Pampelonne is the kind of beach considered a Saint-Tropez beach by most people. It is a long, mostly sandy beach, located about 5 km south-east to Saint-Tropez. Only half of the beach belongs to the commune of Saint-Tropez, but famous beach clubs – strictly speaking located in Ramatuelle – often use the term Saint-Tropez beach.

Most parts of the beach have their own parking lots, toilets, showers, changing facilities, cafes, restaurants, lifeguard patrols, rentable sun-loungers and wind-surfing opportunities.
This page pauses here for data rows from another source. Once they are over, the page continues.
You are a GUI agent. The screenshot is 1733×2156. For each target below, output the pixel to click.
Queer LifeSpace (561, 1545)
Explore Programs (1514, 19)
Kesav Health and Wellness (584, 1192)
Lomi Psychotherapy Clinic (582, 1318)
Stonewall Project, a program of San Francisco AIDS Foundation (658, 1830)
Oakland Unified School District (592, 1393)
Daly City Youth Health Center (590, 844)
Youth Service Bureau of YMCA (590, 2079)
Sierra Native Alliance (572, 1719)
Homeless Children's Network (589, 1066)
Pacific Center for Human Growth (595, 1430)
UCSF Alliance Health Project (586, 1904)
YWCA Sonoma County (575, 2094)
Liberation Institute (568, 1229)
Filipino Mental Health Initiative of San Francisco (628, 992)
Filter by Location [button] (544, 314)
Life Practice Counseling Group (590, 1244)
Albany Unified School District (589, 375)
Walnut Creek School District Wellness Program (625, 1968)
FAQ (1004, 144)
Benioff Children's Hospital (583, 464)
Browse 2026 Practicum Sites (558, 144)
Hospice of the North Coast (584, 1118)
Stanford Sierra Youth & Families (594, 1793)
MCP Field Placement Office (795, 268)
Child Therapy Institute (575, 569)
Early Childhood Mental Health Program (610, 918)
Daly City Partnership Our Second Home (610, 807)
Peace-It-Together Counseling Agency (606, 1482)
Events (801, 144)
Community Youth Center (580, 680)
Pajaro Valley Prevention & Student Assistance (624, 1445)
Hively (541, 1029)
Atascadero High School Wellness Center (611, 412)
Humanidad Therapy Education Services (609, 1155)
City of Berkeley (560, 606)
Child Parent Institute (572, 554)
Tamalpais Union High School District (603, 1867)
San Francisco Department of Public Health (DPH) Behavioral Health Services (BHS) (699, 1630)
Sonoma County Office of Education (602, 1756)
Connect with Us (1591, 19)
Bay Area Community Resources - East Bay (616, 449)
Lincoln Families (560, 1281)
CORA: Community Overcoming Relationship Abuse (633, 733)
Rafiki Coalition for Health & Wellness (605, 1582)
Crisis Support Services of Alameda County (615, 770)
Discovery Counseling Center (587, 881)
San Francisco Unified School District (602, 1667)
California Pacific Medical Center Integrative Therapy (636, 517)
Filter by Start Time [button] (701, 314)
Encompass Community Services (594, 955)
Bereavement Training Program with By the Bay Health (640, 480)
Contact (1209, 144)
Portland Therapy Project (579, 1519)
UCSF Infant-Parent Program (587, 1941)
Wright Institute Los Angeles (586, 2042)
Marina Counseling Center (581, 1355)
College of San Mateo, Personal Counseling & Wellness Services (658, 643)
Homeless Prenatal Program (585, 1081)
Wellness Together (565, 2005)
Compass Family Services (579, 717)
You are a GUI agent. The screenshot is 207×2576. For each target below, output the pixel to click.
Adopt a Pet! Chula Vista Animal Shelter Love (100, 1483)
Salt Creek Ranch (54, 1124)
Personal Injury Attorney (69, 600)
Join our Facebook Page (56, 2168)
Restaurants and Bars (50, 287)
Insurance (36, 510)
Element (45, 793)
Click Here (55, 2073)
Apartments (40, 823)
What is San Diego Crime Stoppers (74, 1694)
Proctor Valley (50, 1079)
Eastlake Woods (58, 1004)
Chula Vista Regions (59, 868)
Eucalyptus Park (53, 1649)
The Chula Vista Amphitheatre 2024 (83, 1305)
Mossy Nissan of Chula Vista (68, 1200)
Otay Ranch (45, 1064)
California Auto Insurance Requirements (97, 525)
Most of the famous clubs are located on Pampelonne beach. These include: Bagatelle, Club 55, La Voile Rouge (a resort for the rich and famous (renamed Latoya, and after a ten-year legal battle, destroyed in December 2011), Nikki Beach, and Verde.

=== Plage de Tahiti ===
This beach was popularised in the film And God Created Woman with Brigitte Bardot. Developed a tradition of being clothing-optional. Though the mayor once attempted to ban topless sunbathing, it has since become common across the Pampelonne coast and the town’s port area.The beach is accessed by heading to the Bay of Pampelonne and walking to the northern section of Pampelonne Beach. It is accessible via an unpaved road.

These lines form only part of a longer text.